At each terminal the company is allowed to use a place where its vehicles can stand. In one case, the Central Terminal, the standing is in a roadway to which the public have no access; at the other terminal they stand on a roadway to which the public has access, but there is nothing at the stand which indicates that the vehicles are for hire. They appear to any member of the public to be ordinary private cars accompanied by private chauffeurs.

On 28 October 1958, the two respondents, who are taxi-cab drivers, for the purpose of testing the position, went and hired two cars, one car at the Central Terminal and one at the North Terminal. It is as a result of that that these informations are laid, informations against the driver of the car hired at the Central Terminal and the appellant company, the owners of the car, and two similar informations in regard to the car hired at the North Terminal.

It was broadly on those facts that the magistrates held that both cars were plying for hire within the Metropolitan Public Carriage Act, 1869.

The Act provides, so far as it is relevant to these proceedings, by s 2:

“The limits of this Act shall be the Metropolitan Police District, and the City of London and the liberties thereof.”

By s 4, which is the definition section, it is provided:

“In this Act ‘stage carriage’ shall mean any carriage for the conveyance of passengers which plies for hire in any public street, road, or place within the limits of this Act, and in which the passengers or any of them are charged to pay separate and distinct or at the rate of separate and distinct fares for their respective places or seats therein.

“’Hackney carriage’ shall mean any carriage for the conveyance of passengers which plies for hire within the limits of this Act, and is not a stage carriage.”

Finally by s 7, it is provided:

“If any unlicensed hackney or stage carriage plies for hire, the owner of such carriage shall be liable to a penalty not exceeding £5 for every day during which such unlicensed carriage plies … ”

It is quite clear that London Airport is within the limits of the Act, and therefore the only question falling to be determined in these proceedings is whether either or both of the two cars I have mentioned were plying for hire. If they were, then they were clearly unlicensed, and an offence was committed.

The court has been referred to a number of cases from 1869 down to the present day dealing with hackney carriages and stage carriages. Those decisions are not easy to reconcile, and, like the magistrates, with whom I have great sympathy, I have been unable to extract from them a comprehensive and authoritative definition of “plying for hire”.

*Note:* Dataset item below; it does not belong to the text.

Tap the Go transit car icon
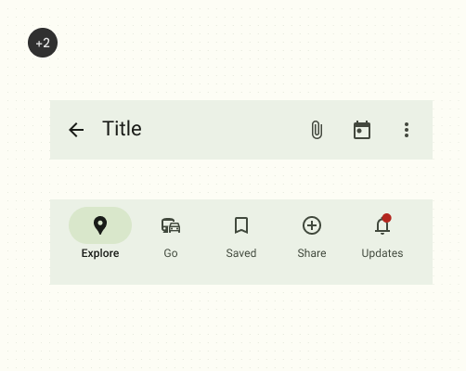Viewport: 466px width, 371px height. 171,225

One reason, of course, is that these cases all come before the court on Case Stated, and the question whether a particular vehicle is plying for hire, being largely one of degree and therefore of fact, has to be approached by considering whether there was evidence to support the magistrates’ finding.

In those circumstances it was unnecessary, and clearly inadvisable, for the court to attempt to lay down an exhaustive definition. Indeed, that was specifically referred to by Lord Hewart CJ in Griffin v Grey Coaches Ltd ((1928), 45 TLR 109). Lord Hewart CJ said:

“In the course of the argument reference has been made to a considerable number of cases, and attention has been directed to the occasional narrowness of the field of argument and decision in those cases. But it is to be observed that cases on this interesting question of plying for hire usually turn upon the question whether there was or was not evidence in the particular facts of the case justifying the conclusion arrived at by the justices. Nowhere is there any attempt to formulate an exhaustive definition of the meaning of the term ‘plying for hire’ … ”

For myself I think that the proper course is to start with the words of the Act and to construe them, before seeing whether there are any decisions binding on us which constrain us to put a different construction on the words. Approaching the matter in this way, the first thing that strikes one is that the Act is dealing with carriages plying for hire, not with persons carrying on the business of letting out carriages.

It is the carriage that must ply for hire, and though a human agency must clearly be involved, the Act is directing one’s attention to the carriage under consideration and posing the question: is it plying for hire?

While no doubt in 1869 persons were engaged in letting out carriages on hire, the legislature clearly could not then envisage the considerable business which has grown up of recent years of hiring out cars. Indeed today, as a matter of common sense, I do not think that anyone would say that vehicles belonging to the many car hire concerns are plying for hire in the ordinary sense of the word. It seems to me that the Act is prima facie dealing with a particular carriage whose owner or driver invites the public to be conveyed in it.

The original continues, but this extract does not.